Of course, all that I say can be applied equally to the much rarer female teachers of Advaita and Zen.  Most female teachers focus on sublimating raw sexuality into some form of divine love, which they keep talking about as the divine feminine.  In a sense, this level of practice never goes beyond the subtle body, the second body, while Advaita and Zen go to the fourth body and beyond, to Turiya, where the distinction between subject and object disappears into the unitary experience.

This very brief essay is written with the intent to create an open ended dialogue regarding the subject matter of sex in spirituality, especially the place in Zen, Advaita, and the energy yogas and Tantra, an investigation of male psychology, female psychology, and what each wants out of a relationship, if it can be so categorized as masculine and feminine needs and goals, especially within spiritual processes.  I think it can be, but sometimes I think with this new movement that supposedly dissolves the differences between men and women, this discussion will be ignored.

We should note that the whole concept of the guru student relationship has been so polluted and sullied by endless scandals, because we have not investigated the dynamics that have created the supposed scandals, along with a strong pejorative moral judgment that all kinds of sexual activities and other activities have no place in “real” spirituality.  I think this is utterly wrong.  I think that the teacher/student relationship found in Zen, tantra, Advaita, Sufism, and the energy yogas presents an area of investigation that could reveal untold riches of knowledge about the human condition, the nature of God, the divine, as well as fuel all individuals search for enlightenment or God.

But I will bet, that none of these teachers are willing to be honest and open about their own experiences or their own understanding of the place of sexuality in spirituality and in their relationships with students.  Is it just there because they can, because students of the opposite sex throw themselves at the teacher?  Is it just opportunistic self-gratification and sexual stimulation that makes the emptiness a little less boring?  Or is the sexual drive an integral part of spirituality, and the drive towards realizing the divine and one’s own self?  
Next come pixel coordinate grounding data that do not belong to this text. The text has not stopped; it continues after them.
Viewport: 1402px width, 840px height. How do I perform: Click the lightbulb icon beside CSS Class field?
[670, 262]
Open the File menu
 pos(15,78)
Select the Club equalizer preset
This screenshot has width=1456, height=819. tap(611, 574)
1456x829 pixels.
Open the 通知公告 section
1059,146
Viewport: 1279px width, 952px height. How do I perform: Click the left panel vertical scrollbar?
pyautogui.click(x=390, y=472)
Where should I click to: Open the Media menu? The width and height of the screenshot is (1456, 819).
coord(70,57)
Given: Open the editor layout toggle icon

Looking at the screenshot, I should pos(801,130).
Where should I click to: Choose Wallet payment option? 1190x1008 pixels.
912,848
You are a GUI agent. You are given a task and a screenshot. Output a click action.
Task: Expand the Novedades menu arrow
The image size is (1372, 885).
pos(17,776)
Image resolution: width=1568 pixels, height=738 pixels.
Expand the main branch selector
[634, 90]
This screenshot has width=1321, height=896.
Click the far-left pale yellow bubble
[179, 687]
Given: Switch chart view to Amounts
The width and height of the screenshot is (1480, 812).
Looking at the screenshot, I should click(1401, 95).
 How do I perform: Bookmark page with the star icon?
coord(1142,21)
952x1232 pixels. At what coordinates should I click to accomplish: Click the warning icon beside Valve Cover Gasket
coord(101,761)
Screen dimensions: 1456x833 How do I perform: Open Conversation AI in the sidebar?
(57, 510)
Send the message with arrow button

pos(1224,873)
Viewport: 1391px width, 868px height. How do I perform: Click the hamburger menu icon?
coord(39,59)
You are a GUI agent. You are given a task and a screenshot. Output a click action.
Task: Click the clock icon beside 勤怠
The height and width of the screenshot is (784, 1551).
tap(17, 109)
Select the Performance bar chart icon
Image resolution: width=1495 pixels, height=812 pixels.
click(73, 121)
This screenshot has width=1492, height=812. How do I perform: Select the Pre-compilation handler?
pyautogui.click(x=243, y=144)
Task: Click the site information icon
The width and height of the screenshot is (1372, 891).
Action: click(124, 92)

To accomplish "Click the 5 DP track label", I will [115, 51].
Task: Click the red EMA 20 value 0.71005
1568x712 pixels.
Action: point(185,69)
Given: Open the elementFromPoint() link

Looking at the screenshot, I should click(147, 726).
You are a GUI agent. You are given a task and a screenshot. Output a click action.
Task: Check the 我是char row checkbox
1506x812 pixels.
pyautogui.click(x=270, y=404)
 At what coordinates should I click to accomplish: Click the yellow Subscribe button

My own view is that a more open sexuality, or openly romantic love between a teacher and his/her students, in the right environment, can benefit both parties, at least in terms of actualizing Subtle Body energies, awakening Chi or Kundalini energies leading to realizing greater depths of one's self-experiences, leading to their eventual transcendence.  But, there are always the problems of jealousy, encouraged but unrequited love, and moralism that can destroy a sangha, as has happened so many times.

Every time I post an essay like this, I received broad criticism from people who confuse religious morality, with real spiritual development, and focus almost entirely on behaviors, rather than attain states, and what they teach us about ourselves and the world.  The worst of these seem to be Buddhist moralists basing their criticism on official, Theravdin moral precepts.  These have been almost totally absent in Zen until late in the 20th century.  Zen entirely avoids moralisms on substitutes “appropriate actions,” or right action.  The criticisms are based on the older, far more philosophical, and morality-centered Buddhism of Sri Lanka, Thailand, and other South Asian countries.


For these southern Buddhist countries, spirituality is almost totally of morality, and not self-realization, or no-self-realization, or nirvana.  It is following the moral precepts, the 500 vows of a Buddhist monk.  The monk there is regarded as sort of the Superman because of taking the vows and living up to them, becoming morally perfect, but to what end?  There is no enlightenment, no self-realization, no liberation from following these 500 rules.  But the Buddhist moralists and Christian moralists and Muslim moralists, do not really understand this.  Liberation comes with self-realization, not the pursuit of moralistic perfection in terms of behaviors.